Um procedimento estético realizado em um consultório particular resultou em 12 dias de internação, risco de morte e deformações permanentes no rosto da advogada Eloah Teixeira Carneiro Lins, de 56 anos. O caso levou a Justiça do Rio de Janeiro a tornar ré a cirurgiã-dentista Cynthia Heckert Brito pelos crimes de lesão corporal grave e lesão corporal gravíssima.
A denúncia foi apresentada pelo Ministério Público e aceita pelo juiz da 28ª Vara Criminal do Rio, que também determinou a suspensão das atividades profissionais da dentista relacionadas à harmonização facial até o trânsito em julgado do processo.
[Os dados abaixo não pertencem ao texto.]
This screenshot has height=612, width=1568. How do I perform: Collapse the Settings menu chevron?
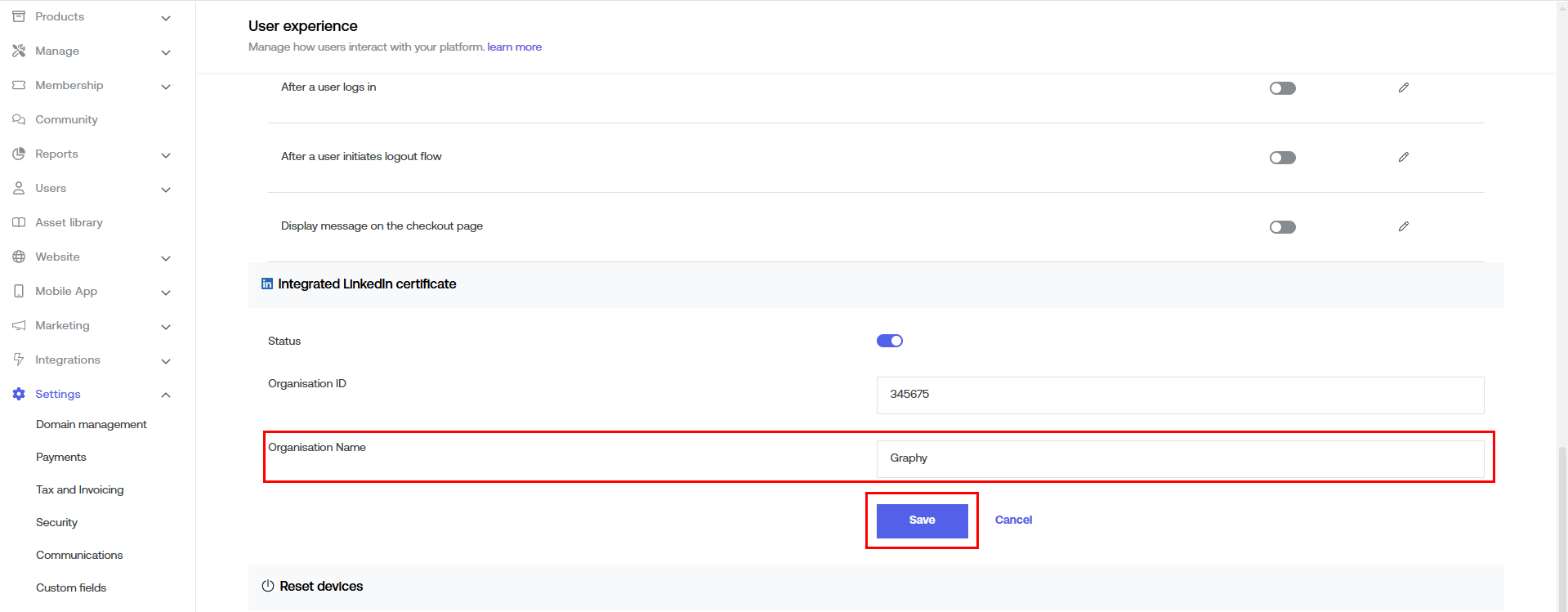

Para o magistrado, há risco concreto de novas lesões a terceiros caso a profissional continue atuando.
Segundo a investigação, a platismoplastia, conhecida como lipo de papada, foi realizada em 25 de novembro de 2024. A advogada relatou que, já no dia seguinte ao procedimento, apresentou inchaço intenso, escurecimento da pele e sinais evidentes de complicações, comunicados à profissional responsável.
Dois dias depois, com o quadro agravado, Eloah retornou ao consultório, mas não recebeu, segundo ela, o atendimento adequado. Posteriormente, foi levada ao Hospital Rios D’Or, onde foi internada em CTI com risco de vida devido a um hematoma extenso que comprometeu vias aéreas e a base da língua.
O Ministério Público apontou imperícia na execução do procedimento e destacou que a cirurgia não está expressamente prevista no rol de técnicas autorizadas para a odontologia. A promotoria concluiu que houve dolo eventual e solicitou, além da condenação, indenização mínima de R$ 200 mil à vítima.
A defesa da dentista afirma que o ocorrido foi uma intercorrência clínica, risco inerente a procedimentos estéticos, e que não houve erro profissional. Cynthia Heckert Brito informou que vai recorrer da decisão judicial, que considera desproporcional.
Conselhos Federal e Regional de Odontologia informaram que a platismoplastia não consta oficialmente entre os procedimentos reconhecidos para a harmonização orofacial, embora também não exista vedação expressa. O tema segue em análise técnica e jurídica pelos órgãos competentes.